今回のテーマは「大内転筋の機能と解剖」になります。
こちらの記事を最後まで読むと

・大内転筋の解剖と機能を知れる
・変形性膝関節症との関係性を知って臨床に活かせる
・明日から運動療法の役に立つ姿勢別エクササイズ

大内転筋ってどうですか?意外と知らないセラピストが多いのではないかと感じています。そして、いざ股関節内転筋のエクササイズを取り入れていこうとしても…

「エクササイズが思い浮かばない…」
「次のエクササイズは?」
「今のエクササイズは疼痛があって難しい…」
などとなかなか展開できないこともあります。

 

 

少しでも運動療法を苦手に思っているセラピストが、”得意”になれるようにと思っています!

 

股関節内転筋群

 

股関節内転筋群は、大内転筋を含めて恥骨筋、長内転筋、短内転筋、薄筋から構成される筋群の総称になります。健常の成人では、大腿部の筋群の体積の割合がおおよそわかっています。その中でも内転筋群は大腿部の約25%の筋肉量であると報告されています。

膝関節伸展筋群:約50%
膝関節屈曲筋群:約25%
股関節内転筋群:約25%

Akima H, Ushiyama J, Kubo J, Fukuoka H, Kanehisa H, Fukunaga T (2007) Efect of unloading on muscle volume with and without resistance training. Acta Astronaut 60:728–736

自分が思っている以上に”多い”と感じませんか?私はそのように思いました。というのは、多くの臨床の中で”股関節内転筋”にフォーカスすることはそこまで多くないと思います。

後ほど例にあげる変形性膝関節症では、反射性抑制が生じやすい内側広筋に着目することが多く、”股関節内転筋”は問題点として挙げるにしても治療アプローチの優先度は高くないことも多いです。

▸ **データセット**
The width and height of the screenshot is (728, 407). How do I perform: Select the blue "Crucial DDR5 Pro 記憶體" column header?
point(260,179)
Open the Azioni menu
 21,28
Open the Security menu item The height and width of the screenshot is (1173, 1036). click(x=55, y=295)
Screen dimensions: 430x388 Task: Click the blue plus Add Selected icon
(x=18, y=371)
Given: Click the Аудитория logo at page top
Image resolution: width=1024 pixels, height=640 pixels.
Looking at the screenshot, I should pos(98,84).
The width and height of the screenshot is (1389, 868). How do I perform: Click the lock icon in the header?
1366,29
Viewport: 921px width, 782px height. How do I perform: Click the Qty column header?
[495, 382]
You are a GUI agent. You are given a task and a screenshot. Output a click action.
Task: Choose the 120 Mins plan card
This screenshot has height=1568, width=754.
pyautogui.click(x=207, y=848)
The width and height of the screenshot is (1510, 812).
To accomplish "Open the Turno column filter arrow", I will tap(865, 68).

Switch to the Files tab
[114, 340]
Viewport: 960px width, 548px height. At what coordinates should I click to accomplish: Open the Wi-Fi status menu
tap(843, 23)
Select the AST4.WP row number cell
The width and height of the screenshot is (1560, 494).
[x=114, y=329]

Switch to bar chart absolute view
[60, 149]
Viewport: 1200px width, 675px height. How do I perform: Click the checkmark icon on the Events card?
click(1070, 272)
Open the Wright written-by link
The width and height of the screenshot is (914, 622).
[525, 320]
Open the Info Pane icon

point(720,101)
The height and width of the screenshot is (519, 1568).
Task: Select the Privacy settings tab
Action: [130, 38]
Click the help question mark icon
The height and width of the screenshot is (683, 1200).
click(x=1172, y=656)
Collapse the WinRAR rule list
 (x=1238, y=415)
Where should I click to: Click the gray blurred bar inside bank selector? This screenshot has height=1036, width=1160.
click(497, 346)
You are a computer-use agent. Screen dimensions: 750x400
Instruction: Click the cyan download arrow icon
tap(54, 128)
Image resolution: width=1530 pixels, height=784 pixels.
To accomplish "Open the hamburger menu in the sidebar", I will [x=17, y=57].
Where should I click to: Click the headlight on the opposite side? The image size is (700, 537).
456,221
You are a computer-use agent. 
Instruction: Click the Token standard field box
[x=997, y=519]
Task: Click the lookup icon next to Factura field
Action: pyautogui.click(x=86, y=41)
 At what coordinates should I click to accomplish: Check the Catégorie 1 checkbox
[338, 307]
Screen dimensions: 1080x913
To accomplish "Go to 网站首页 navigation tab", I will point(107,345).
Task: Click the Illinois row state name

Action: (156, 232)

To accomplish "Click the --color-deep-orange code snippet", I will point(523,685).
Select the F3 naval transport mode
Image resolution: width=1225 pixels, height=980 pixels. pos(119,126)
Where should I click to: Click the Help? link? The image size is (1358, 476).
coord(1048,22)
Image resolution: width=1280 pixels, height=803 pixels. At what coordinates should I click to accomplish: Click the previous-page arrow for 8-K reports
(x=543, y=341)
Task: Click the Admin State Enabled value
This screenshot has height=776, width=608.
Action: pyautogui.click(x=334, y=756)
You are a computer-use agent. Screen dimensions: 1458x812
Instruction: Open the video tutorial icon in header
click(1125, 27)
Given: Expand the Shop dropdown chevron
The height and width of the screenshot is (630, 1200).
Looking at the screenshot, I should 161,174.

▸ **課題**
大内転筋に関する抜粋のうち、「少しでも運動療法を苦手に思っ」から「量であると報告されています。」までを一字も変えずに書き写してください。

▸ **解答**
少しでも運動療法を苦手に思っているセラピストが、”得意”になれるようにと思っています!

 

股関節内転筋群

 

股関節内転筋群は、大内転筋を含めて恥骨筋、長内転筋、短内転筋、薄筋から構成される筋群の総称になります。健常の成人では、大腿部の筋群の体積の割合がおおよそわかっています。その中でも内転筋群は大腿部の約25%の筋肉量であると報告されています。